One of the central and most persistent themes of critical legal theory concerns the tension between law, power, and social change. Taking as a starting point a thorough interrogation of the nature of law, I argue that a reconceptualization of law — one that militates against essentialism and draws attention to the emergent vitality and plurality of law — provides unique opportunities to rethink the politics of law. It allows for a radical opening of the potential sites, sources, and participants involved in law, and brings to the fore the possibility for creative enactments and reimaginings of law. As conventionally understood, law may reflect broader social structures and relationships of power, but to what extent is it possible to enact alternative visions of law, visions which are less hierarchical and exclusionary?

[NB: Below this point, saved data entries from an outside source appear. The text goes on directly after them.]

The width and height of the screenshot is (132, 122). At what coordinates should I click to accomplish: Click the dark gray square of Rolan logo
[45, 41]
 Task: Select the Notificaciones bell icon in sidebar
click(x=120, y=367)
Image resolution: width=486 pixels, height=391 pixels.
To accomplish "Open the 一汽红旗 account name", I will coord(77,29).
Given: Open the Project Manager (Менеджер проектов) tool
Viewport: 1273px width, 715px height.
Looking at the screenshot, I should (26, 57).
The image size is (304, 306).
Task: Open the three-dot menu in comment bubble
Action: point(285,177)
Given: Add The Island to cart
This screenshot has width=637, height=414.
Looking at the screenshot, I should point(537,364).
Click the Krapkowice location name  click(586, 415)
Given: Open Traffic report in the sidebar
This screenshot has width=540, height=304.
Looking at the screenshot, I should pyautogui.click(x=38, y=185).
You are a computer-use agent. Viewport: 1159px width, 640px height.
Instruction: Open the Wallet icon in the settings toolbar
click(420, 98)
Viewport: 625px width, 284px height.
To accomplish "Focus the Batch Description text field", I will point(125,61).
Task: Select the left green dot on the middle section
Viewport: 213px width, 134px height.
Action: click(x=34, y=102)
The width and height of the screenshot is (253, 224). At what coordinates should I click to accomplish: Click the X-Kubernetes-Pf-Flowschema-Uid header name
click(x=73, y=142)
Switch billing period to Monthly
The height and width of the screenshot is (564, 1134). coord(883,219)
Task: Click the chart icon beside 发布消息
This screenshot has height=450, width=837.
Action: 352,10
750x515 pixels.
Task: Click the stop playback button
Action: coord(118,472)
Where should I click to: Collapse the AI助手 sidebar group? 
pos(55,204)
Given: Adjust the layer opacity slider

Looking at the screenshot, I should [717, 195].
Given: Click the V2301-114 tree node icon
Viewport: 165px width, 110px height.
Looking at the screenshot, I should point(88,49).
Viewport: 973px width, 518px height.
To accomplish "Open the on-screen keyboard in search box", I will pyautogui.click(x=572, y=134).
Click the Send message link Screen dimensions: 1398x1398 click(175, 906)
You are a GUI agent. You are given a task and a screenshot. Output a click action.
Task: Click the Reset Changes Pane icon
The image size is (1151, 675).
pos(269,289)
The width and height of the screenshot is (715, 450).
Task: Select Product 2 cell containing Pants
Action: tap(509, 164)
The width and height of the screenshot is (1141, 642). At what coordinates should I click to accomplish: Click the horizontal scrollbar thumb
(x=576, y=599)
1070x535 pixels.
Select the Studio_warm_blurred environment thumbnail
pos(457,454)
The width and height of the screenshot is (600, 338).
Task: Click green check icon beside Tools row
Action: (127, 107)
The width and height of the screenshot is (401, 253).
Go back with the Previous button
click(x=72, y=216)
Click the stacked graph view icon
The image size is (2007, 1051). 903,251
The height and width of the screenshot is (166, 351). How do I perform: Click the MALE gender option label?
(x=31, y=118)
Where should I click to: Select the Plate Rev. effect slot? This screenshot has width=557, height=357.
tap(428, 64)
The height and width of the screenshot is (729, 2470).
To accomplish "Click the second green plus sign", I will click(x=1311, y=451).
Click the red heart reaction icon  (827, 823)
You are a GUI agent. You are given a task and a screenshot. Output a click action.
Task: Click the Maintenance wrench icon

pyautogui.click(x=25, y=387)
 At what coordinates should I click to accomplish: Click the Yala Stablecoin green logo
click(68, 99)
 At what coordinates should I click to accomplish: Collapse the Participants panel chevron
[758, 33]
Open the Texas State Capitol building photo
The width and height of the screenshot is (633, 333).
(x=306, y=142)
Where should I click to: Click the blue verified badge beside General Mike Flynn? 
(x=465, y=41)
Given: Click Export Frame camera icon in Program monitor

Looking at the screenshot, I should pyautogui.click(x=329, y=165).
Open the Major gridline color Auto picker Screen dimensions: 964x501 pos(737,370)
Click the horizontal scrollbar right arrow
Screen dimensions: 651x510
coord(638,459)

In order to reconceptualise both law and forms of resistance to law, I draw on theoretical traditions which in different ways can be used to highlight the life of law. In the context of social theory, this includes neo-vitalist and neo-materialist theories that reject representational and static models of the world, emphasising instead immanence, becoming, creativity, and ontogenesis. These ideas are explored and applied in the context of law through socio-legal theories including legal pluralism (in particular those approaches which emphasise jurisgenesis), legal consciousness studies, and law in everyday life literature. I argue these provide solid foundations for thinking about law in more open, generative, and plural ways. Finally, I examine the political implications of this through an engagement with anarchist (and postanarchist) theory.

I contend that there are strong synergies between these approaches and that the emphasis on performativity and the possibility for constructing alternative enactments of law sit well with anarchism’s focus on prefigurative political action and scepticism of representation (both political and philosophical). Additionally, I argue that anarchism can provide a valuable and explicit ethical framework that promotes a participatory politics, resists philosophical and political essentialism, and eschews centralised and hierarchical political structures. I trace the theoretical connections between these different approaches, reading them ‘diffractively’ and highlighting their continuity and relationality.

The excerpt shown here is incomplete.